Lucy Wright

Lucy Wright (February 5, 1760 – 1821) was the leader of the United Society of Believers in Christ’s Second Appearing, also known as the Shakers, from 1796 until 1821.[1] At that time, a woman's leadership of a religious sect was a radical departure from Protestant Christianity.[2]

Childhood

Lucy Wright was born February 5, 1760, the daughter of John and Mary (Robbins) Wright of Pontoosuck plantation (later Pittsfield, Massachusetts), in the Housatonic River valley of the Berkshire hills near the New York border.

At that time, Pontoosuck plantation was a frontier settlement, which was reached via path-like roads. Aside from Jonathan EdwardsIndian mission in Stockbridge, the area had no church until Wright was almost thirteen.[3]

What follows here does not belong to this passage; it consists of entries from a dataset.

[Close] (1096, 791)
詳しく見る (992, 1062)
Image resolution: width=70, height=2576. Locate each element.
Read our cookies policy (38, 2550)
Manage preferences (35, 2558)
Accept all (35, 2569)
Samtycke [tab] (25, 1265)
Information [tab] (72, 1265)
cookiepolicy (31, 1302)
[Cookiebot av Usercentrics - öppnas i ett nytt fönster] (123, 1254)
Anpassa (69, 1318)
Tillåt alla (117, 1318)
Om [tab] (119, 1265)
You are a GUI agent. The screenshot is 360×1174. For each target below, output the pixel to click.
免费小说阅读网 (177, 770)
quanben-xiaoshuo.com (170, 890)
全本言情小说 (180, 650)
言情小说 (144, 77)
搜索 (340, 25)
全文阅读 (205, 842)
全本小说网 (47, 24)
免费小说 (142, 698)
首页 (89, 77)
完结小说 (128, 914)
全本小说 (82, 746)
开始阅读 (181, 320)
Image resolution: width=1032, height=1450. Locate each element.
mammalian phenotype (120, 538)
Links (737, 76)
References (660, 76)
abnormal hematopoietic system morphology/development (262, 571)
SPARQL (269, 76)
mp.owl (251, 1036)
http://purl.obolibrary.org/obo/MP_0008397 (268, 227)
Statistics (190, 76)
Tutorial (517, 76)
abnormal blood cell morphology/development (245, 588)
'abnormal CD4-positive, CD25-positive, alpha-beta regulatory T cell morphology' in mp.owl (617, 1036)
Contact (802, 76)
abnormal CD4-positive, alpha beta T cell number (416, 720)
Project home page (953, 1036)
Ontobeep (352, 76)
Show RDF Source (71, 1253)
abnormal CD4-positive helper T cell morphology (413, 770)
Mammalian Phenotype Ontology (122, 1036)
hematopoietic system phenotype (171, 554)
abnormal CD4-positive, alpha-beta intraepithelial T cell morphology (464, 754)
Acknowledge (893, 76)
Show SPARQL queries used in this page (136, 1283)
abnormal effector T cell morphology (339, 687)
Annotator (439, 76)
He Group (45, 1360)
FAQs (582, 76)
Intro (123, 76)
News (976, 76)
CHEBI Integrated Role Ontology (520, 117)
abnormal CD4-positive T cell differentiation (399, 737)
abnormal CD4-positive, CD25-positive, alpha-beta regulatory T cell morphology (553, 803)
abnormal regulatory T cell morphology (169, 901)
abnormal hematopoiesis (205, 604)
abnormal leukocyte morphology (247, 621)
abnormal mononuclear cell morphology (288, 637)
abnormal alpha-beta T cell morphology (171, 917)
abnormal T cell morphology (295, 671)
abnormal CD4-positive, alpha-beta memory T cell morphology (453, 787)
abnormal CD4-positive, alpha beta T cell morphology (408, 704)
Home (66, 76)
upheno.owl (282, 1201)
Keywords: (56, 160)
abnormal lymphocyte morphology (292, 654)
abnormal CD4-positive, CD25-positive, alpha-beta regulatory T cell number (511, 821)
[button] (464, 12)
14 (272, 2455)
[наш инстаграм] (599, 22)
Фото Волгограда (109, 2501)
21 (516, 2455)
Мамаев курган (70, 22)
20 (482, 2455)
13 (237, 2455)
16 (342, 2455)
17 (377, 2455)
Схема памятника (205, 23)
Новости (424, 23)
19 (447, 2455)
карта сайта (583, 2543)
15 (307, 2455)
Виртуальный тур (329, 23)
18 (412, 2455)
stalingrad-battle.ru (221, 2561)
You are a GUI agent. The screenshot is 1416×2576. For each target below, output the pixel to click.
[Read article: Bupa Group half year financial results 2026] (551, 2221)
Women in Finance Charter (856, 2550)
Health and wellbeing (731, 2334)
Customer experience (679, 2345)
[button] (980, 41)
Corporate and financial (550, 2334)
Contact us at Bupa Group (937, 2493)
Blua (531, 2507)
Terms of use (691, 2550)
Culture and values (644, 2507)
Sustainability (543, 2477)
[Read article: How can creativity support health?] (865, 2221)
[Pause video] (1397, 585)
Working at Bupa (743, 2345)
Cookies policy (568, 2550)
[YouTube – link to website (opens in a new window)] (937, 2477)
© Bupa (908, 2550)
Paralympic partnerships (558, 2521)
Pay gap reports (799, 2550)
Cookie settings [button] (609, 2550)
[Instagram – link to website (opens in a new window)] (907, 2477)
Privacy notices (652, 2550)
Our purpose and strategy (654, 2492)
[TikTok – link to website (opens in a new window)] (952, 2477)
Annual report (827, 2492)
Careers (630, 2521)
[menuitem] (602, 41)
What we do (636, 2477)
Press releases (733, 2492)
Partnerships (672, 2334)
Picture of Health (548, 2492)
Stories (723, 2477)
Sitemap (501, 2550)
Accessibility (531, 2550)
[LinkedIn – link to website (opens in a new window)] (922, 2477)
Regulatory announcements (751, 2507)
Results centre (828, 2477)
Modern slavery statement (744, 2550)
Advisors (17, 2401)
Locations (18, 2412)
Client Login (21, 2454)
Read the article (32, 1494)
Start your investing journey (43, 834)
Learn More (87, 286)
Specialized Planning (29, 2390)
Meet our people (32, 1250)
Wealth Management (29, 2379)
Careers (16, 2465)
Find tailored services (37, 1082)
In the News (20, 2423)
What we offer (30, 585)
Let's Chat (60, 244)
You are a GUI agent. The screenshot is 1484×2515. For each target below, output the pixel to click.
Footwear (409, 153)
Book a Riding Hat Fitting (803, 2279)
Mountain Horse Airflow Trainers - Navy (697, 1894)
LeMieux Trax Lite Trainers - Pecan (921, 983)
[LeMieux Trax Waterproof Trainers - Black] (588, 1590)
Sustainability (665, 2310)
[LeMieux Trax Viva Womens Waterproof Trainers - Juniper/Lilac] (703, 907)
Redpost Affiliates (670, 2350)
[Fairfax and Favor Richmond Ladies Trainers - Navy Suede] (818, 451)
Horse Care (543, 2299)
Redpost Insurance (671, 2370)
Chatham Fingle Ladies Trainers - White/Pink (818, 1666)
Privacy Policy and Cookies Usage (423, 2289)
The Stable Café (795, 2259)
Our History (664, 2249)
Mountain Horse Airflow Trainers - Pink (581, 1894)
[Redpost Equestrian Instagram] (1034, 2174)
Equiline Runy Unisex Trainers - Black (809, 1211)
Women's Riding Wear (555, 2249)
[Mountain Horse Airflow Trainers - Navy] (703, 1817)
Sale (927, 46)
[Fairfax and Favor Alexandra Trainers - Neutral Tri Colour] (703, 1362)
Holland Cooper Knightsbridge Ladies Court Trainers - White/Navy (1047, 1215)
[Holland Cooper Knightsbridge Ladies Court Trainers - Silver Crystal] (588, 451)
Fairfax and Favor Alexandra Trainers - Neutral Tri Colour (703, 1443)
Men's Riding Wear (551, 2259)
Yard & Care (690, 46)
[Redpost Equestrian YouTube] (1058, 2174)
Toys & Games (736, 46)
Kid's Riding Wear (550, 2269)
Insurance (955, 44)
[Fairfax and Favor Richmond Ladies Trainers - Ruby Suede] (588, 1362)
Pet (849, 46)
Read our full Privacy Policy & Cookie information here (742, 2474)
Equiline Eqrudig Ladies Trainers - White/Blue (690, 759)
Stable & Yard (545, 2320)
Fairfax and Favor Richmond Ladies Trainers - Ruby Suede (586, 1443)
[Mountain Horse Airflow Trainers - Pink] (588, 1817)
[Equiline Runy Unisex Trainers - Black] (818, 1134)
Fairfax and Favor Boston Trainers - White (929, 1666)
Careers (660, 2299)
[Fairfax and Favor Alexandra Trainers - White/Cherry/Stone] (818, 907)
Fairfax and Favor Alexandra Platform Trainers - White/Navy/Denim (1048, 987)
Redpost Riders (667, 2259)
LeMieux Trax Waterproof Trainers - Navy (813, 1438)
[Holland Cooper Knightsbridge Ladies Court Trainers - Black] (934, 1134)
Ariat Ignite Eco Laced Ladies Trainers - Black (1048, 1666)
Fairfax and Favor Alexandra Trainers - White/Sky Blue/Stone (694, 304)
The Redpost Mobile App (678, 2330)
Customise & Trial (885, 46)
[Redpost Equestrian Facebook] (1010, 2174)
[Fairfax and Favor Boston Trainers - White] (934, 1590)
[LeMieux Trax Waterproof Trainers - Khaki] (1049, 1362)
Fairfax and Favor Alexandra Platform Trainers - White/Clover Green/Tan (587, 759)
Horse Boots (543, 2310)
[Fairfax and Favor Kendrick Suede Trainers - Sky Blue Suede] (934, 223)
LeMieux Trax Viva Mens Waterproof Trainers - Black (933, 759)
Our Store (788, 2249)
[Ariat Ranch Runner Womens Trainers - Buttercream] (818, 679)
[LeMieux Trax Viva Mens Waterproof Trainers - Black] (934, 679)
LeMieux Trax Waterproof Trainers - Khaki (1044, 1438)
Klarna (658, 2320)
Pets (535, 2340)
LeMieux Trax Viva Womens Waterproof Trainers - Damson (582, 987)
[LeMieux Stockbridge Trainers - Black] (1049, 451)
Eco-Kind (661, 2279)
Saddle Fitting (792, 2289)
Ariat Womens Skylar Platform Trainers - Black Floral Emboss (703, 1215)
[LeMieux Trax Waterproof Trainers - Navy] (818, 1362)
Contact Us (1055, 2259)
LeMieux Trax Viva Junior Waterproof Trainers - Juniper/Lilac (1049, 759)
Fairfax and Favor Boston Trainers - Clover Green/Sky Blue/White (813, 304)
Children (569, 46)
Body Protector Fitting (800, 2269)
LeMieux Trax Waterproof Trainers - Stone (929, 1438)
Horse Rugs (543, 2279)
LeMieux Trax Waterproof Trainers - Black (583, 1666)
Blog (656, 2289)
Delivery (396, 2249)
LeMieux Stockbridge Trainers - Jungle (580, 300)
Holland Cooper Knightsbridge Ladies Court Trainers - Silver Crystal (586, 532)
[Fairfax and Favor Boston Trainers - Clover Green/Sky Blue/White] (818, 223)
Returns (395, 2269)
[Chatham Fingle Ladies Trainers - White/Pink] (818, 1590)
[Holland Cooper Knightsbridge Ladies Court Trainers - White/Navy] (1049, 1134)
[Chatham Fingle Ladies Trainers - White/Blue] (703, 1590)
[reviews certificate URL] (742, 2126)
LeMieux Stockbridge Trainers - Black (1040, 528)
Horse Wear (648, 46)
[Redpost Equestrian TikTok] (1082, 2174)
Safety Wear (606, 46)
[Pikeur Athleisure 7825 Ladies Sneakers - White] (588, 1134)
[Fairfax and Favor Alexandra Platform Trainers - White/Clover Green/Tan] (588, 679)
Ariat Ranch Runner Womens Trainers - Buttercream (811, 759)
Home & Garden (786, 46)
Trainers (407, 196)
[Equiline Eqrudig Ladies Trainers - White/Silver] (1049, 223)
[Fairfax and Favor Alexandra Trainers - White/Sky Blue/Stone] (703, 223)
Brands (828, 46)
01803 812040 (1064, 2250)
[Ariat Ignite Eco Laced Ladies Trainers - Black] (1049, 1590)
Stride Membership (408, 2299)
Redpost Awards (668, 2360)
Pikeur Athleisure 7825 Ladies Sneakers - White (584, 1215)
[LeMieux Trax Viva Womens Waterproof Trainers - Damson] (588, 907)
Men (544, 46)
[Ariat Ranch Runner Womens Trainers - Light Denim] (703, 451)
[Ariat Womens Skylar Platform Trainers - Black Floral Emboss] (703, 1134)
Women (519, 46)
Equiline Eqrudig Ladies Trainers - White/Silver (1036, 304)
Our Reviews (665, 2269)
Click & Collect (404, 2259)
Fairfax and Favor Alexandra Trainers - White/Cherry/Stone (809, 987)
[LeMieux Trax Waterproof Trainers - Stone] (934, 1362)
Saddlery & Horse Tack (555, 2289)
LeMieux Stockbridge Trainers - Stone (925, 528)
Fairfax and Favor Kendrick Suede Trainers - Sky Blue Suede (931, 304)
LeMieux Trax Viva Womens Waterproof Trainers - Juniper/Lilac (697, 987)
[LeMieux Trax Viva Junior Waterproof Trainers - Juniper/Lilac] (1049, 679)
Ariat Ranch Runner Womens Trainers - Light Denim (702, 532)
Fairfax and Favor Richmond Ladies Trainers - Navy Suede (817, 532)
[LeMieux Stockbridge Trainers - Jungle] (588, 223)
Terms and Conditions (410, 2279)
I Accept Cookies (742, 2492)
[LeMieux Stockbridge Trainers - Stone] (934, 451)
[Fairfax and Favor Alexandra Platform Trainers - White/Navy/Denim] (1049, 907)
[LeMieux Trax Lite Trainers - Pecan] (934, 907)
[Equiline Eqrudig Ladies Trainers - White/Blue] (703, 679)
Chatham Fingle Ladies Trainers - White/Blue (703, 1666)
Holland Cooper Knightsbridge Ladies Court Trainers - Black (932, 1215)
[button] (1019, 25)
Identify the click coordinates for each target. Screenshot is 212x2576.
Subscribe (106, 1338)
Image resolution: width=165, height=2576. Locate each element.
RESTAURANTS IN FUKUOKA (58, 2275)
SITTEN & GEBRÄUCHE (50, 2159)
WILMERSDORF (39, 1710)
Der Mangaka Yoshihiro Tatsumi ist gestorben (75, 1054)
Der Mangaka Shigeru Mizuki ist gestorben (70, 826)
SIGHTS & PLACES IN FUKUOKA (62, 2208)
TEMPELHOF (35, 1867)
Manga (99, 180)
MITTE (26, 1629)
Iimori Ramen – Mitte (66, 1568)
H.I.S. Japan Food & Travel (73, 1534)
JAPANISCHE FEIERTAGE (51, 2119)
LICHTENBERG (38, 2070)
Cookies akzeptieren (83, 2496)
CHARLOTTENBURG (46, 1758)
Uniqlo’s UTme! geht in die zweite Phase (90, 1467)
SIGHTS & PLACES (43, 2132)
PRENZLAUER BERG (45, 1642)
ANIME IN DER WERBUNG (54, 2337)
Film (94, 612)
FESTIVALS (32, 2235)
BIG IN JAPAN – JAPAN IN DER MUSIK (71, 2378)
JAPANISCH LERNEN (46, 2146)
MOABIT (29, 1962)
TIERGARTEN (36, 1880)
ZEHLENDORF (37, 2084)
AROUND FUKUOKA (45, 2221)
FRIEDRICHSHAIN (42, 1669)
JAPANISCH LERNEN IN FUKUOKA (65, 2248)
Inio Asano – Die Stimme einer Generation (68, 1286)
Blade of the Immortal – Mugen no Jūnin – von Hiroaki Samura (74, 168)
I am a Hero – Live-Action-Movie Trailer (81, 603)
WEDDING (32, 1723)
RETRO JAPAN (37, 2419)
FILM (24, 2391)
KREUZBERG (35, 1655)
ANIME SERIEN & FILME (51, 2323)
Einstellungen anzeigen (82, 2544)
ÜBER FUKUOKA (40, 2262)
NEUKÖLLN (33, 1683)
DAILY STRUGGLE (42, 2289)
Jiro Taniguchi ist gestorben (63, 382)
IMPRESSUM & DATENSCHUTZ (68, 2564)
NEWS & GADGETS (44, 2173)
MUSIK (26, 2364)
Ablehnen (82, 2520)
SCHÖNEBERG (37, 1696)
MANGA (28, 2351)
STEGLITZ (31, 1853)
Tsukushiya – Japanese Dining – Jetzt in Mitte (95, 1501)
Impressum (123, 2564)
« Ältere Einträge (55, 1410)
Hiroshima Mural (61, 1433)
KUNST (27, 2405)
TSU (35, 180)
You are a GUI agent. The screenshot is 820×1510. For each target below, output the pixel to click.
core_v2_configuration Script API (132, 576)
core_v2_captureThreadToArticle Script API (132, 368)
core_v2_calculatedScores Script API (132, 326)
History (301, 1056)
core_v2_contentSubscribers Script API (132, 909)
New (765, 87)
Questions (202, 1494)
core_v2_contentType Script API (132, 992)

Wright was considered an attractive woman and a leader.[4] With Elizur Goodrich, she attended the New Light Baptist revival at New Lebanon, New York in 1779. Near the end of the revival, they heard a preacher expound on Romans 8:8 (“Those who are in the flesh cannot please God”), which may have set the stage for their conversion to a new religion.[5]

Marriage

Lucy Wright married Elizur Goodrich on December 15, 1779. They both became interested in the Shakers in 1780. Elizur Goodrich was impressed with the preachings of Mother Ann Lee, leader of the Shakers, and the new religion despite its requirements of celibacy and confession of sins.[6]

Goodrich and twenty members of his family joined the Shakers. After several months of deliberation, Wright resumed her maiden name and replaced her marriage with a commitment to Shakerism. Within a decade she had risen to leadership within the Shaker sect, with the power and authority which was not known in other religions.[7]

Life as a Shaker

As soon as Wright shifted her commitment from her husband to her new religion, Mother Ann Lee found it expedient to separate the young couple. She sent Goodrich on the road as an itinerant preacher and missionary. Wright moved to the Shaker community at Watervliet, New York, where Ann Lee mentored the young woman and she became a leader among her peers.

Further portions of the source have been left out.